Don Sancho comprit que sa sœur était en proie à une surexcitation nerveuse extrême et qu’il aggraverait son état déjà fort sérieux en n’entrant pas dans ses idées ; il ne fit donc pas d’objection et se prêta volontiers à son caprice.

— Pardieu ! lui dit-il, ma chère Clara, puisqu’il en est ainsi, je profiterai de l’occasion pour te prier de me donner un renseignement.

— Un renseignement ? et lequel, mon frère ? Je vis fort retirée, comme tu le vois, je doute pouvoir te satisfaire ; cependant dis toujours.

— Tu sais, petite sœur, que je suis étranger à Hispaniola, où je ne suis arrivé que depuis quatre jours et cela pour la première fois.

— C’est vrai, jamais tu n’avais visité cette île ; comment la trouves-tu ?

— Affreuse, c’est-à-dire admirable ; affreuse comme chemins et admirable comme points de vues ; tu vois que ma proposition n’est pas aussi illogique qu’elle paraissait l’être au premier abord.

— En effet, les routes ne sont pas fort commodes.

— Dis qu’elles n’existent pas et tu seras dans la vérité.

— Tu es sévère.

— Non, je ne suis que juste. Si tu avais vu quelles routes magnifiques nous possédons au Mexique, tu serais de mon avis ; mais ce n’est pas de cela dont il s’agit pour le moment.

— De quoi s’agit-il donc ?

— Mais du renseignement que je veux te demander.

— Ah ! c’est vrai, je l’avais oublié ; voyons, explique-toi, je t’écoute.
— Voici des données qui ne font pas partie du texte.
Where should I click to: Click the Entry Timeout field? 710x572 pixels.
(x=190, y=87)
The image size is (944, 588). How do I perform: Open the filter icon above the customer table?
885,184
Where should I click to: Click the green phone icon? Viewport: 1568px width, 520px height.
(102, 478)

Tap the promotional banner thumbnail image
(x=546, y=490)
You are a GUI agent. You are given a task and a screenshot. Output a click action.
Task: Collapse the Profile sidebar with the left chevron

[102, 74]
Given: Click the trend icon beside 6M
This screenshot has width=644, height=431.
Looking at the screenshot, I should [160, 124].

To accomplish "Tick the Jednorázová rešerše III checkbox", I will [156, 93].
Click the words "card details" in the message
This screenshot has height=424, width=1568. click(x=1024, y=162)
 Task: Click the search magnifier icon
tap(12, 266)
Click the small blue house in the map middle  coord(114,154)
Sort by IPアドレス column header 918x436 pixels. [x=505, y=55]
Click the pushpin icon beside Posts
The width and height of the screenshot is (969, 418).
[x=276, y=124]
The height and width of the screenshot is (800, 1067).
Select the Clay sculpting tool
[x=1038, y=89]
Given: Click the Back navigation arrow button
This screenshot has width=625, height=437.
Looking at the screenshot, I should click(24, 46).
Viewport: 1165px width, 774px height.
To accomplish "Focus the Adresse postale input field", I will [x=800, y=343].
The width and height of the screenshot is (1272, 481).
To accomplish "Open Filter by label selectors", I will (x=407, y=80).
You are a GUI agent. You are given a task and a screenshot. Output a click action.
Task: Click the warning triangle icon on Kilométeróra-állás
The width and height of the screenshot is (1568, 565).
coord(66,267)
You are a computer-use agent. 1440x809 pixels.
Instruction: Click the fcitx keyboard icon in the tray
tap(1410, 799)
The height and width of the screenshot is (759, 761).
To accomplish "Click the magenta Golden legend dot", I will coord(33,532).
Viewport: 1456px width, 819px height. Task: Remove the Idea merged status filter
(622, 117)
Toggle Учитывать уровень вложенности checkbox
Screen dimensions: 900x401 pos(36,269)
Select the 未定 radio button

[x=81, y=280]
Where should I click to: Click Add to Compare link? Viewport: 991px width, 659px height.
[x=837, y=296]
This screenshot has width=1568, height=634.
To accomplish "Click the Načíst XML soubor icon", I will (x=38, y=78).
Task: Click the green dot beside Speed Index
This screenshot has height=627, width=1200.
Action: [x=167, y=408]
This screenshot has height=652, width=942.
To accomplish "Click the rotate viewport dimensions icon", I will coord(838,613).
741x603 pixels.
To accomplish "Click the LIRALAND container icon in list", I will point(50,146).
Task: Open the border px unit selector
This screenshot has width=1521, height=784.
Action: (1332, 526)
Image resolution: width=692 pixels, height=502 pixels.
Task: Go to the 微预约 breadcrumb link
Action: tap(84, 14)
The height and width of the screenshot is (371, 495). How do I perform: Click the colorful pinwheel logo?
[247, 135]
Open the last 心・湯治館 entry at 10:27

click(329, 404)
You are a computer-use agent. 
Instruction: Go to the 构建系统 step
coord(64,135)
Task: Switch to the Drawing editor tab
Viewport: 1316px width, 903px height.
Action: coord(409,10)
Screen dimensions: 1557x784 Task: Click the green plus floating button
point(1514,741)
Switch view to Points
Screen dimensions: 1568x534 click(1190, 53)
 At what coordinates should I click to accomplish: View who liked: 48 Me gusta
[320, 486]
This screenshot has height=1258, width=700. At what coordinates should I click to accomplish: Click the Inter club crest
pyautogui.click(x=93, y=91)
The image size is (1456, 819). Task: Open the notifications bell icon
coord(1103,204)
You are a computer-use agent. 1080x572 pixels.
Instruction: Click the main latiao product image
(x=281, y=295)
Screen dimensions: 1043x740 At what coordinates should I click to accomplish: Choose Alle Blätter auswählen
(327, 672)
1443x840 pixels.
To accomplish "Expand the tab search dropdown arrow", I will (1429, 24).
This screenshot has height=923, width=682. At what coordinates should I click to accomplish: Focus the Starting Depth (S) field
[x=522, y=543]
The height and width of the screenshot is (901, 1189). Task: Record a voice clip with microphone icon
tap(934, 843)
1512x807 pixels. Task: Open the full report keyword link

— M’y voici. Figure-toi que lorsque je me suis embarqué à la Vera-Cruz pour me rendre ici, toutes les personnes auxquelles j’annonçais mon départ me répondaient invariablement avec un ensemble désespérant : « Ah ! vous allez à Hispaniola, señor don Sancho de Peñaflor ! hum ! hum ! prenez garde ! » À bord du navire sur lequel je me trouvais, j’entendais constamment les officiers murmurer entre eux : « Veillons bien, prenons garde. » Enfin j’arrivai à Santo-Domingo. Mon premier soin, ainsi que je te l’ai dit, fut de me rendre auprès du comte de Bejar, ton époux. Il me reçut aussi bien qu’il est capable de le faire, mais lorsque je lui annonçai mon intention de venir te joindre ici, ses sourcils se froncèrent et son premier mot fut : « Diable ! diable ! vous voulez aller au hatto ; prenez garde, don Sancho, prenez garde ! » C’était à en devenir enragé ; cet avertissement sinistre qui partout et à toute heure résonnait à mon oreille me rendait fou ; je n’essayai pas de demander une explication à ton mari, je n’en aurais rien tiré ; seulement je me réservai, in petto, d’avoir le cœur net de cette phrase de mauvais augure aussitôt que l’occasion s’en présenterait ; elle ne tarda pas, en effet, seulement je ne suis pas plus avancé qu’auparavant et c’est à toi que je demanderai enfin le mot de l’énigme.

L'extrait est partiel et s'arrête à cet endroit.